Team members should also take an inventory of the resources within the organization and ensure that all employees understand that keeping information secure is a daily battle, Vanderzanden said. Although members typically come from various departments, they should have a common objective: ensuring that the organization has the tools, training and resources necessary to protect information.

Start by including as many departments as possible in the discussion, and figure out what data they store and which employees can access information, Urban recommended. "It's better to be over-inclusive at first to try to understand every possible source of data."

Any contracts with vendors that handle sensitive data—such as payroll and benefits providers—should have a robust information-security clause, Gordon said. HR, IT, legal and procurement should work together to ensure that prospective vendors take appropriate measures to protect information. 

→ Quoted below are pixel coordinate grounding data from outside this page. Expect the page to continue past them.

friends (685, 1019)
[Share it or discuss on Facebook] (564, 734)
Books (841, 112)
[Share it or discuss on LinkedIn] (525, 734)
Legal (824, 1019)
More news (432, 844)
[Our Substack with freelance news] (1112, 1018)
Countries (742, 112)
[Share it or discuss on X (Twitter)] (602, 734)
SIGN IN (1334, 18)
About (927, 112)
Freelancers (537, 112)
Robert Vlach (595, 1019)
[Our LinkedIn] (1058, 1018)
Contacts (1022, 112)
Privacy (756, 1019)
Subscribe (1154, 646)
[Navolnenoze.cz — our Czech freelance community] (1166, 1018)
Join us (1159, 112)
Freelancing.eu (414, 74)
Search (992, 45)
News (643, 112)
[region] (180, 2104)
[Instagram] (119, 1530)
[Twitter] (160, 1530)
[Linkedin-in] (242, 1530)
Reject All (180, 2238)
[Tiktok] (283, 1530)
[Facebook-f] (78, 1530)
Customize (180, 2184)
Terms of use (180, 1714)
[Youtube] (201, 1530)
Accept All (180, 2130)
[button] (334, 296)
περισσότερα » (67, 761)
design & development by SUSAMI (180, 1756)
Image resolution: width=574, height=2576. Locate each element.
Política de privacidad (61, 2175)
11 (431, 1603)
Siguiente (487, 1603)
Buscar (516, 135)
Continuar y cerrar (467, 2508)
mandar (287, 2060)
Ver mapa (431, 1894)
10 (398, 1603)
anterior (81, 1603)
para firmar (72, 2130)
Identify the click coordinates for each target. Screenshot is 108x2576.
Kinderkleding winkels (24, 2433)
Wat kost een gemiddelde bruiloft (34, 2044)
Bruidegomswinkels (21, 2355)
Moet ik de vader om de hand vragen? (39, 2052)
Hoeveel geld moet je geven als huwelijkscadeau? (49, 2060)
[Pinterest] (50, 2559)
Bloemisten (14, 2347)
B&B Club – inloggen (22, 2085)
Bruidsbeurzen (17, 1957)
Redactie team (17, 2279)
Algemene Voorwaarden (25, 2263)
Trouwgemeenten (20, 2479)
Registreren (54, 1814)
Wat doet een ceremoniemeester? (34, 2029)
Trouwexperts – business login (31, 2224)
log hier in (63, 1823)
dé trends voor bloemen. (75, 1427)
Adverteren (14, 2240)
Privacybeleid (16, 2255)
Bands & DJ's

"It's really important to think about what policies are in place," Urban said. "Compliance can get complicated if you operate in more than one state or even just have customers in more than one state." Consider hiring a consultant to come up with a data-breach plan if no one internally has time to do it, she added.

Full Cycle

The data-security team should interact with employees throughout their time with the company. "During the onboarding process, employers should obtain employees' written agreement to protect employer confidential information and any personally identifiable information to which they may have access," Vanderzanden said.

During employment, HR and IT should work together to provide periodic training to employees about information security, Gordon noted.

Ideally, HR and IT will work together to keep a complete, current and accurate inventory of access and use and any devices workers use for business purposes, Vanderzanden said. "Such an inventory is critical in the event of litigation."

When employees leave, they should return all company-issued equipment and delete all confidential business information from their personal devices, Gordon said. Employers should consider conducting exit interviews to ensure that departing employees are following the appropriate procedures.